§ PAGE TEXT
Whereas Sony's most impressive Vita games still feel like a downgraded version of a PlayStation 3 game, the 3DS has games that feel unique to the platform. The Vita did benefit from a boom in indie titles that were published on the PlayStation Network, and plenty of players were willing to invest in a Vita to enjoy their favorite niche games on the go.

The Vita's quiet demise isn't a shock; Sony said in September 2018 that it would wind down production on the Vita. The company has no plans for a successor to the Vita either, according to Sony Interactive Entertainment senior vice President Hiroyuki Oda. Sony's PlayStation 4 is the most popular console of the current generation, with more than 91 million units sold worldwide.Sony is ending a deal for Vita-loyalists on the PlayStation Network this week. PlayStation Plus subscribers have been getting free games for Vita, PlayStation 3, and PlayStation 4 for years, but Sony will drop Vita and PlayStation 3 from that program tomorrow.

While Sony has made it clear that they don't want to pursue another portable console, the success of the Nintendo Switch shows that there is still interest in a well-executed handheld. Unlike the Vita however, the Switch is almost exclusively for playing games. It doesn't have Netflix, or connect to bluetooth headphones, or play mp3 files. It just plays games, which might be all a portable video game console really needs to do these days.

§ MATERIAL SHOWN
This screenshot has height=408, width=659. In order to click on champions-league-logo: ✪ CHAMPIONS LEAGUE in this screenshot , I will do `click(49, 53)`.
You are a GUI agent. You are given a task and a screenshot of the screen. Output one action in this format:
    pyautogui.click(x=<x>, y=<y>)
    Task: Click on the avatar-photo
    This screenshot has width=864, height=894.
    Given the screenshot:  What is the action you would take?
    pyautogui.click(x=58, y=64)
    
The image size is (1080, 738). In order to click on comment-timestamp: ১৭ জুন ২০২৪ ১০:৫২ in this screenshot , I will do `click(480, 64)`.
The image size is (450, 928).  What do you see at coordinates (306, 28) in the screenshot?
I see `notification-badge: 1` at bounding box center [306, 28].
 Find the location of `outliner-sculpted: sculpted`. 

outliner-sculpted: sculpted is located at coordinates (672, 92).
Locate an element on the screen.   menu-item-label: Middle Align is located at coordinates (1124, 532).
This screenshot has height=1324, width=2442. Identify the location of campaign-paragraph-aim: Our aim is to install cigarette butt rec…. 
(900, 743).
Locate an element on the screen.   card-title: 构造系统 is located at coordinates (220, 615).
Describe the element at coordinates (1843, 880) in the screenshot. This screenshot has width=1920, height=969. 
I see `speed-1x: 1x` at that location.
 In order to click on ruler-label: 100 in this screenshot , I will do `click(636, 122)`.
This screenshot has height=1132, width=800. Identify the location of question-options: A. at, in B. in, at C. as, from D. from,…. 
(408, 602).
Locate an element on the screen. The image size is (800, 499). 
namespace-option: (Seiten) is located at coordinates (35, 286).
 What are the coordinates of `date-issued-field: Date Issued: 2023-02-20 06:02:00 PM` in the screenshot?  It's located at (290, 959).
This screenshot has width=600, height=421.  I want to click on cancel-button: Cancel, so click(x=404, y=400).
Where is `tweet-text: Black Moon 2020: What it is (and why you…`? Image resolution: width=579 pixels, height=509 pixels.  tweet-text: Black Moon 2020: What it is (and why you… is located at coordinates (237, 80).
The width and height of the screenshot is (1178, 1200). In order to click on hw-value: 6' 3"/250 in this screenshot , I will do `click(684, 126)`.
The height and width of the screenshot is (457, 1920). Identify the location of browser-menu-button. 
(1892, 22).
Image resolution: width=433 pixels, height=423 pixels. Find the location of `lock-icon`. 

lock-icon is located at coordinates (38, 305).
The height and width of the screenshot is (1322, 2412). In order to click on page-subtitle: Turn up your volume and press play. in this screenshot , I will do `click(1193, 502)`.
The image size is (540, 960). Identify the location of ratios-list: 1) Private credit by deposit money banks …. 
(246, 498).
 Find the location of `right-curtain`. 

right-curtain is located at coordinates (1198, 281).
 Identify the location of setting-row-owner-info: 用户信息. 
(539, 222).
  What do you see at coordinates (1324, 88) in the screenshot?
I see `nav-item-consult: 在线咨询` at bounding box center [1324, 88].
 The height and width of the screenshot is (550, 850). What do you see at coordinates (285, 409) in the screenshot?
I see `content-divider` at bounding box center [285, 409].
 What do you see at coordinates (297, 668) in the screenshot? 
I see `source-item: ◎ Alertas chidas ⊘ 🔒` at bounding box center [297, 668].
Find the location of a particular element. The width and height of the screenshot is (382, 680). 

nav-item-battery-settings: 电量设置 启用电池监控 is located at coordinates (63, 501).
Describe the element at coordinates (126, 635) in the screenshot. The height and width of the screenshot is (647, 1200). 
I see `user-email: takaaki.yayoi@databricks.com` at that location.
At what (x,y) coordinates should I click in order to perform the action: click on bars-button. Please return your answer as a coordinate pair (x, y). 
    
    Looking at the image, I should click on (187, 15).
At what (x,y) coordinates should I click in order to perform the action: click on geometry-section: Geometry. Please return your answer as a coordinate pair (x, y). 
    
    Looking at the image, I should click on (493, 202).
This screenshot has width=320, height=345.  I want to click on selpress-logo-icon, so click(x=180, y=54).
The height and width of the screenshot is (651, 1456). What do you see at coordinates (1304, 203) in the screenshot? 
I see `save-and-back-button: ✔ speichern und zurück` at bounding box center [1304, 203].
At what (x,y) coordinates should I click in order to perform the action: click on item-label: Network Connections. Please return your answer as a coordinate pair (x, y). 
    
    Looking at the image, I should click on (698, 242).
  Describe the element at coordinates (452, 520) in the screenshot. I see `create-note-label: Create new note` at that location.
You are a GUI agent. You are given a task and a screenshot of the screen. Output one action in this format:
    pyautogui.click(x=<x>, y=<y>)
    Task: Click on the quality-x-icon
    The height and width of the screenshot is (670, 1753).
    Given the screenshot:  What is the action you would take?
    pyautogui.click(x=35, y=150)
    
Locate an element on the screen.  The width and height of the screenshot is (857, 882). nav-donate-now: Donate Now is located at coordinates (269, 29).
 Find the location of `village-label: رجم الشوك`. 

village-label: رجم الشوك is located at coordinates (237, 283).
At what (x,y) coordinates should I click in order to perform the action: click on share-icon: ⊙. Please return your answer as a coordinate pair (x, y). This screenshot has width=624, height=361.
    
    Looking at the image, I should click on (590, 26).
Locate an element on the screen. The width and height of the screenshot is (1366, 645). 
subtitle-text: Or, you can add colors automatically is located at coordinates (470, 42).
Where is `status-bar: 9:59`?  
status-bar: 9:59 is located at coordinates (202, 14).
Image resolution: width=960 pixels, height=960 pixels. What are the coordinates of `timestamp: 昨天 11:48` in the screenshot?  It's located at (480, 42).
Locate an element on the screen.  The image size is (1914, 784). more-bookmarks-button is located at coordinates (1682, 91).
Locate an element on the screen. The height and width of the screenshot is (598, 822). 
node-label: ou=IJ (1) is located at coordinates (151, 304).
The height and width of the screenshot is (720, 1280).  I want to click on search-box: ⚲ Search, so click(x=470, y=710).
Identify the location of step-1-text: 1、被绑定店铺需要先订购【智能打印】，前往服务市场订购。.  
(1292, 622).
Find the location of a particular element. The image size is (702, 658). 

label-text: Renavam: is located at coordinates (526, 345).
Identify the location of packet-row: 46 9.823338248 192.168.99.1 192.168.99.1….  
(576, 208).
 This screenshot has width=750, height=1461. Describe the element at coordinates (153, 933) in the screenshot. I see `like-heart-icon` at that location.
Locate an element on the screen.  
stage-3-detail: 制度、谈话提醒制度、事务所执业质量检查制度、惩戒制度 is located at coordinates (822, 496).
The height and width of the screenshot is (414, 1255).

§ SET OF TASKS
A. In the Vita text, reproduce the passage starting at "The Vita's quiet" and ending at "that program tomorrow.", swapping "PlayStation Plus" for "PS Plus".
B. Answer these questions from the Vita text:
(i) When did Sony say it would wind down production on the Vita?
(ii) How many PlayStation 4 units have been sold worldwide?
(iii) What three things does the text say the Nintendo Switch does not do?

§ RESULTS FOR THE EXERCISE
A.
The Vita's quiet demise isn't a shock; Sony said in September 2018 that it would wind down production on the Vita. The company has no plans for a successor to the Vita either, according to Sony Interactive Entertainment senior vice President Hiroyuki Oda. Sony's PlayStation 4 is the most popular console of the current generation, with more than 91 million units sold worldwide.Sony is ending a deal for Vita-loyalists on the PlayStation Network this week. PS Plus subscribers have been getting free games for Vita, PlayStation 3, and PlayStation 4 for years, but Sony will drop Vita and PlayStation 3 from that program tomorrow.

B.
(i) In September 2018.
(ii) More than 91 million.
(iii) It doesn't have Netflix, connect to bluetooth headphones, or play mp3 files.